:: SEITENTEXT ::

Treppen geht es viele Male hinauf und herab, zu Pferd zum Burgtor hinunter. Besonders in Erinnerung bleibt der gar nicht sichtbare Zweikampf Quasimodos mit seinem Peiniger, zu sehen aber ist sein Sieg. Und die Folterszene mit Peitschenhieben in eine andere Richtung, als die Schreie Quasimodos kommen. Und wie die Häscher ihn stocksteif auf den Boden fallen lassen, er da eine mitgefühlte lange Zeit liegt, bis ihn Esmeralda pflegt.

Auf dem Karren fährt Quasimodo seine Esmeralda letztendlich davon und beschließt, sich zu ihr ins Grab zu legen: “Dann ist es immer warm.”  So ist es Quasimodos letzte Sehnsucht, nicht größer, nicht schöner. Ein Ausklang, kein Schlusslied, kein Finale. Da war kaum ein Platz frei in den Stuhlreihen auf dem Leisniger Burghof, das Publikum lauschte mit Krimispannung und applaudierte nach über zwei Stunden Spieldauer ausgiebig.

:::
:: DATENTEIL ::

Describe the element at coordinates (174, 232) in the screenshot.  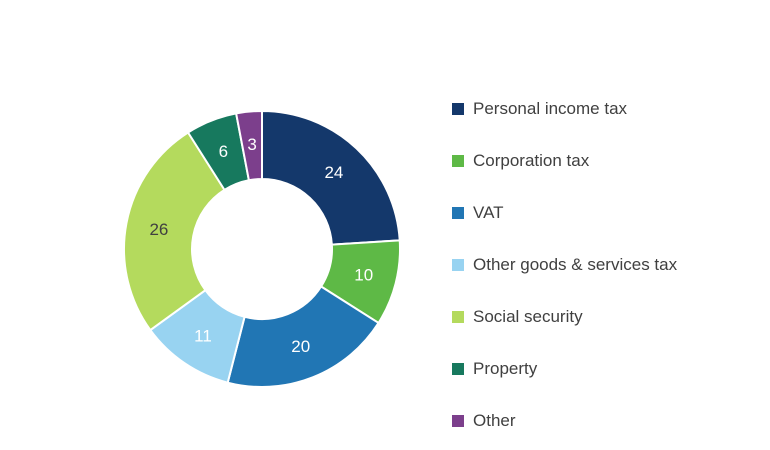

:::

AUFGABEN
a: Schreiben Sie aus dem Text über die Aufführung auf dem Leisniger Burghof den Abschnitt von „Treppen geht es“ bis einschließlich „Stunden Spieldauer ausgiebig.“ wortgetreu ab.
b: Führen Sie den Text über die Aufführung auf dem Leisniger Burghof im Anschluss an seinen letzten Satz weiter.

LÖSUNGEN
a:
Treppen geht es viele Male hinauf und herab, zu Pferd zum Burgtor hinunter. Besonders in Erinnerung bleibt der gar nicht sichtbare Zweikampf Quasimodos mit seinem Peiniger, zu sehen aber ist sein Sieg. Und die Folterszene mit Peitschenhieben in eine andere Richtung, als die Schreie Quasimodos kommen. Und wie die Häscher ihn stocksteif auf den Boden fallen lassen, er da eine mitgefühlte lange Zeit liegt, bis ihn Esmeralda pflegt.

Auf dem Karren fährt Quasimodo seine Esmeralda letztendlich davon und beschließt, sich zu ihr ins Grab zu legen: “Dann ist es immer warm.”  So ist es Quasimodos letzte Sehnsucht, nicht größer, nicht schöner. Ein Ausklang, kein Schlusslied, kein Finale. Da war kaum ein Platz frei in den Stuhlreihen auf dem Leisniger Burghof, das Publikum lauschte mit Krimispannung und applaudierte nach über zwei Stunden Spieldauer ausgiebig.

b:
Hinterher nach “Hätte” und “Warum nicht” zu fragen ist müßig, doch eine Aufführungsserie mit dem Leipziger Tom Pauls als “Glöckner von Notre Dame” in seiner Geburtsstadt, das  hätte gut ins 1000-jährige Fest gepasst. Würde auch nächstes Jahr noch passen!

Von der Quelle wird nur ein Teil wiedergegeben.